Minns Memory Layer provides five distinct ways to find data. Choosing the right one is critical for your agent’s performance.
Quick reference
| If you want to find… | Use this search | Accuracy |
|---|
| Member number, email, or ID | Direct node search | Exact |
| ”Does the user like popcorn?” | Semantic search | Fuzzy |
| ”Where did we leave off?” | Context search | High |
| ”What’s the booking history?” | Graph traversal | Exact |
| ”How do I solve this error?” | Embedding search | Fuzzy |
1. Direct node search (hard facts)
Endpoint: GET /api/graph or GET /api/graph/context
A deterministic lookup for specific nodes and properties via graph traversal. Use this for exact values like member numbers, email addresses, and IDs.
GET /api/graph?session_id=5001&limit=10
Use graph queries for hard facts — data with an exact, verifiable value.
2. Semantic search (soft facts)
Endpoint: POST /api/claims/search
A vector-based search over claims (facts extracted from text). Use this for fuzzy concepts like preferences, mood, complaints, or intent.
{
"query_text": "What kind of seating does the user prefer?",
"top_k": 3,
"min_similarity": 0.7
}
Keep the query_text natural. Don’t include IDs — filter results in your application code instead.
3. Context search (task history)
Endpoint: POST /api/memories/context
Finds previous episodes that match a specific environmental state. Use this to answer “What did we do last time we were in this exact situation?”
{
"context": {
"active_goals": [{ "id": 101, "description": "book_movie" }],
"environment": { "variables": { "user_id": "user_99" } }
}
}
The system uses a context fingerprint (hash) for instant matching. Always query by context and goal to avoid mixing history from different tasks.

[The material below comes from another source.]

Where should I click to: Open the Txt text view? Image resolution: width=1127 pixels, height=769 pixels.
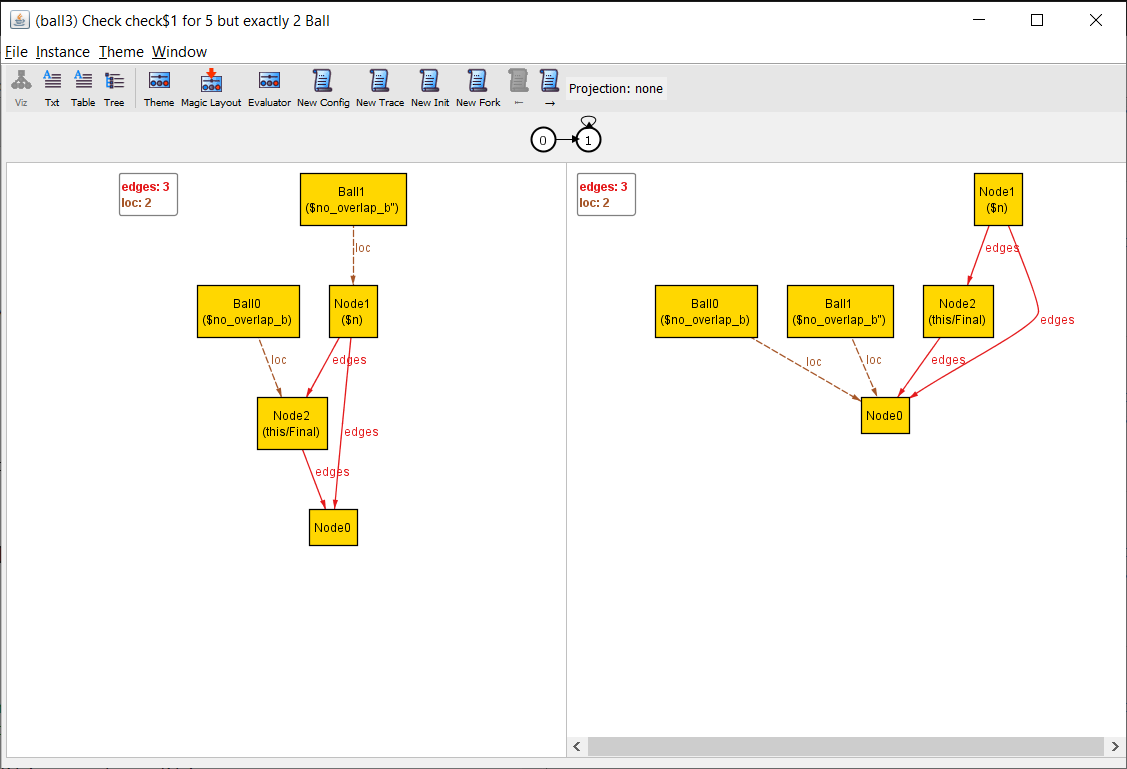52,88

4. Graph traversal (relationships)
Endpoint: GET /api/graph with filters
Retrieves the graph structure showing nodes and their connections. Use this to explore event causality, episode formation, and entity relationships.
GET /api/graph?session_id=5001&limit=100
The response includes both nodes and edges, showing how events are connected through typed relationships like CausedBy, PartOf, and LeadsTo.
5. Embedding search (strategy similarity)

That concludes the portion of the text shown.